BEGIN EXTRACTED DATA
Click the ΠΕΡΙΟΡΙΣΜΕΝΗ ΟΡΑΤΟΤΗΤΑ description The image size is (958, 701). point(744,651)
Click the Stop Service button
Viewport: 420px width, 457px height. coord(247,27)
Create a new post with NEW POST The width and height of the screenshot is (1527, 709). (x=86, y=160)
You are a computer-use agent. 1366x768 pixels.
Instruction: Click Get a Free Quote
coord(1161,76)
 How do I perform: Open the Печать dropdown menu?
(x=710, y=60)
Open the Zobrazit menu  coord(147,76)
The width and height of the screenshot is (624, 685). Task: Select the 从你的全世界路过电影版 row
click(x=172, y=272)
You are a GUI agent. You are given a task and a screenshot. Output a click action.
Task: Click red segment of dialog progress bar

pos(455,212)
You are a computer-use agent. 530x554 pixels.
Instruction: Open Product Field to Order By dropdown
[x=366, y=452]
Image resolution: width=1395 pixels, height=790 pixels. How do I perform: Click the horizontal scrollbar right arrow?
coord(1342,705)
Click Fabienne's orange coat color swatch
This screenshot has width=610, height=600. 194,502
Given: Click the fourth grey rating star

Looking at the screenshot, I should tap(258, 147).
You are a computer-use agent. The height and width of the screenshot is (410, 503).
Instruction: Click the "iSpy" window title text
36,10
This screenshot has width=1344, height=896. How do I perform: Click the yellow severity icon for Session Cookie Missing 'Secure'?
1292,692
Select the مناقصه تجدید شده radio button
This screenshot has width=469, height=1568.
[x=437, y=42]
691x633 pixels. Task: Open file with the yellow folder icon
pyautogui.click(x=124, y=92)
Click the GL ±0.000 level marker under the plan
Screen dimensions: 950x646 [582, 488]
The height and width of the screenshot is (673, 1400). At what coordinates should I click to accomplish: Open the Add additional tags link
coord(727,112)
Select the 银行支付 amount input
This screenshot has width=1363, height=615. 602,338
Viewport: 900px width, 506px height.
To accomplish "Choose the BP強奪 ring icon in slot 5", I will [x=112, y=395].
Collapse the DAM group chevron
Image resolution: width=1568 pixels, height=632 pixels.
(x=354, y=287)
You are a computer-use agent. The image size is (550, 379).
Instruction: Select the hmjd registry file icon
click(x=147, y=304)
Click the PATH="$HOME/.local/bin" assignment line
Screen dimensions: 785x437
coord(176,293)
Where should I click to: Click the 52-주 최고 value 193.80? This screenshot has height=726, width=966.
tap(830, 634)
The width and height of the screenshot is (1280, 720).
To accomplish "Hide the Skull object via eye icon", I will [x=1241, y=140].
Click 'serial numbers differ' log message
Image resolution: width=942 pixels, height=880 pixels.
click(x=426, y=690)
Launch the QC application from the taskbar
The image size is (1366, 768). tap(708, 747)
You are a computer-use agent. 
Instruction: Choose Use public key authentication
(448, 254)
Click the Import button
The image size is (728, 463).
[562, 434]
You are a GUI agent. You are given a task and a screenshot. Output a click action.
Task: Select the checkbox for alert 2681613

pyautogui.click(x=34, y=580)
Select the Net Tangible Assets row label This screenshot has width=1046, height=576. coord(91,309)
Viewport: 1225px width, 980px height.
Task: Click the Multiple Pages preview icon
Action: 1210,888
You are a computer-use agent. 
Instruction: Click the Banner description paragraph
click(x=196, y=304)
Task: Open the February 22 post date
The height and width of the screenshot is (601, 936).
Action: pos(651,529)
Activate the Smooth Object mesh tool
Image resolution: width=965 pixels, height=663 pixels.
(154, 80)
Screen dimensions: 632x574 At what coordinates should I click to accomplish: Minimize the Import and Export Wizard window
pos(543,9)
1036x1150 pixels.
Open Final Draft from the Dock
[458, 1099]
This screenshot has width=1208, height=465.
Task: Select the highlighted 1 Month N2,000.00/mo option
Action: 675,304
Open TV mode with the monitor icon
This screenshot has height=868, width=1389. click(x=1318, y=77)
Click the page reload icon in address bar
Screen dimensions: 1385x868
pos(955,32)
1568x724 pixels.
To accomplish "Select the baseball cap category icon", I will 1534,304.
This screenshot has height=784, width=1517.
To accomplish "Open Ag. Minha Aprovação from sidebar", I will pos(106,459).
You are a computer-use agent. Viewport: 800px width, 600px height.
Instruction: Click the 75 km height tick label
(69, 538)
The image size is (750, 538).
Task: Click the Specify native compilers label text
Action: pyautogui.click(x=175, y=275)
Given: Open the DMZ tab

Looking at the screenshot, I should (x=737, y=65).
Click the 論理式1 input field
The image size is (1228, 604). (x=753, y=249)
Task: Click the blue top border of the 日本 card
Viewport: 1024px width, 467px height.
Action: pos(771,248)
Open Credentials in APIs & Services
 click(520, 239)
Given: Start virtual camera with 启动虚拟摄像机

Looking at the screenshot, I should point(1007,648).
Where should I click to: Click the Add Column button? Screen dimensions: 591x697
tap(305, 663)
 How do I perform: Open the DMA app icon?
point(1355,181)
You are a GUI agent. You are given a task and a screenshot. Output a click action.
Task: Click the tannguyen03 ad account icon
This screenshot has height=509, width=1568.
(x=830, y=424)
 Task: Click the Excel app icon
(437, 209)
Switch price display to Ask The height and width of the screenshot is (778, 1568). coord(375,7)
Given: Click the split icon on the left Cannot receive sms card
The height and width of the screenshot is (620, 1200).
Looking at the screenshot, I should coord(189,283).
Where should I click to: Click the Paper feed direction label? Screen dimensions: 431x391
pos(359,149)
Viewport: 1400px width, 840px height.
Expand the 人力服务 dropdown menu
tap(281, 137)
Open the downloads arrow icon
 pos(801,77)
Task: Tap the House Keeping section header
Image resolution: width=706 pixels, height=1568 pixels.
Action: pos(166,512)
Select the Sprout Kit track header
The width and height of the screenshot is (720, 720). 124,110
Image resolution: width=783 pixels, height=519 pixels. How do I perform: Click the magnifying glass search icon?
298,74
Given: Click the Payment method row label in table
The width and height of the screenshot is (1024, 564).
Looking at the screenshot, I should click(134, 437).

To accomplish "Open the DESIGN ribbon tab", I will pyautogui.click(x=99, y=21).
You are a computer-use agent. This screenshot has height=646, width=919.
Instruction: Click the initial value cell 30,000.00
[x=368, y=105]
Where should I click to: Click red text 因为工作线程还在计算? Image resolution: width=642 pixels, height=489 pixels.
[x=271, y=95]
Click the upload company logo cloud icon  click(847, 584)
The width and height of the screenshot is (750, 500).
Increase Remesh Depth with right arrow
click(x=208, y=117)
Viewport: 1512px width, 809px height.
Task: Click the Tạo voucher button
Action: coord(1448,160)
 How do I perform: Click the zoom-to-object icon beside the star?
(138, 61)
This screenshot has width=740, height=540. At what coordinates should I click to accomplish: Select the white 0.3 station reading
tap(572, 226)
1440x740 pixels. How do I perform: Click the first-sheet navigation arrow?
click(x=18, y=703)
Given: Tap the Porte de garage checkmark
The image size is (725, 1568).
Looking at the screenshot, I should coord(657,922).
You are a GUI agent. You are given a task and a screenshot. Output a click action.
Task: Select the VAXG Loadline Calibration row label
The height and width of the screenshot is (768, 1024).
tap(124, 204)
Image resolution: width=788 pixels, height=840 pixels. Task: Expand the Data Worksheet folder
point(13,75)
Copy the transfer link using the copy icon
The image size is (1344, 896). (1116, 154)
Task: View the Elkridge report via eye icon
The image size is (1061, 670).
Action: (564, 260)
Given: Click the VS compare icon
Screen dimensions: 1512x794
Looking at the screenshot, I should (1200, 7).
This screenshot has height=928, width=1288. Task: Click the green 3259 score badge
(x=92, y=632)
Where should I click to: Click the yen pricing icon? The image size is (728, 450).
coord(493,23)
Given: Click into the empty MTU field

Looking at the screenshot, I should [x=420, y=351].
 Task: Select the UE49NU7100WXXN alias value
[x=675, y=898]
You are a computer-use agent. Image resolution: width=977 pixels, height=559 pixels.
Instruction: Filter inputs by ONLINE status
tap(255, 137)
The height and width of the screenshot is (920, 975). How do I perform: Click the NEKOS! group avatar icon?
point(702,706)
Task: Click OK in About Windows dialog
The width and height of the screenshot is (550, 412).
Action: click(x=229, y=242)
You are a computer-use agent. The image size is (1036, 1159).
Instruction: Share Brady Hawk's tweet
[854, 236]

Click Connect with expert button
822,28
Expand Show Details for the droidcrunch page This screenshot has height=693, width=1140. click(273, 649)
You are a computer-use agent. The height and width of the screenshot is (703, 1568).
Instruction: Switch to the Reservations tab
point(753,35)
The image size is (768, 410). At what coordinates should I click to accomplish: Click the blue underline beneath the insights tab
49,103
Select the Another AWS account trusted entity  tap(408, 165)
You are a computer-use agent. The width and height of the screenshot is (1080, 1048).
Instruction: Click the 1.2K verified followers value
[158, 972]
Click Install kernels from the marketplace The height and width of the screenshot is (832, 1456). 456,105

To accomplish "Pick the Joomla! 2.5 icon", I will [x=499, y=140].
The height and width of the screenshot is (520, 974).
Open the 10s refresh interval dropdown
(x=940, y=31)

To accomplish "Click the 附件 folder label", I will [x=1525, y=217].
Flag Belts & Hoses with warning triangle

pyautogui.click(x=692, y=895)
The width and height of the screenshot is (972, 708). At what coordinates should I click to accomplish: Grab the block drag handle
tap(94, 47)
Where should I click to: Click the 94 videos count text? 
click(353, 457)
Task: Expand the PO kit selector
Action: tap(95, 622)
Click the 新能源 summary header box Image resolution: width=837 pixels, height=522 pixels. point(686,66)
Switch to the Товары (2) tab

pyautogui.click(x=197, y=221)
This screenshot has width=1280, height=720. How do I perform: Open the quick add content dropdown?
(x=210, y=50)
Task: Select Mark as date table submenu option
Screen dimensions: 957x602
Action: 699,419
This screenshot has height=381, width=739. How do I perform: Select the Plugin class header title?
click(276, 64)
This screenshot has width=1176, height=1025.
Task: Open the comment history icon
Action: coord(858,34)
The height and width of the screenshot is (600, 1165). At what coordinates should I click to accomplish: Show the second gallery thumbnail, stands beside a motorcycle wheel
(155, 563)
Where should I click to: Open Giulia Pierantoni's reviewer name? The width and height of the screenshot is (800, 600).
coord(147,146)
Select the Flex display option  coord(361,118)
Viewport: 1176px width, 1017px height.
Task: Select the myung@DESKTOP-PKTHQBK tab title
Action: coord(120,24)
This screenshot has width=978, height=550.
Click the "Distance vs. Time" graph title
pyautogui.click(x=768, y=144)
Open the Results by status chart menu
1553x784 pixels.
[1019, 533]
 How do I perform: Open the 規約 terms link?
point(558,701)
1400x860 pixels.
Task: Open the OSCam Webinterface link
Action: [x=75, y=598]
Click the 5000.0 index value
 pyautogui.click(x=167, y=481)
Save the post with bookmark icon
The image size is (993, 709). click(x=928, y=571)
END EXTRACTED DATA
WHAT THE EXERCISE ASKS: Take the lines above from the one containing "Given: Open the DMZ tab" down to the one containing "Task: Click the tannguyen03 ad account icon", and transcribe them exactly, both ends included.

OUTPUT OF THE EXERCISE:
Given: Open the DMZ tab

Looking at the screenshot, I should (x=737, y=65).
Click the 論理式1 input field
The image size is (1228, 604). (x=753, y=249)
Task: Click the blue top border of the 日本 card
Viewport: 1024px width, 467px height.
Action: pos(771,248)
Open Credentials in APIs & Services
 click(520, 239)
Given: Start virtual camera with 启动虚拟摄像机

Looking at the screenshot, I should point(1007,648).
Where should I click to: Click the Add Column button? Screen dimensions: 591x697
tap(305, 663)
 How do I perform: Open the DMA app icon?
point(1355,181)
You are a GUI agent. You are given a task and a screenshot. Output a click action.
Task: Click the tannguyen03 ad account icon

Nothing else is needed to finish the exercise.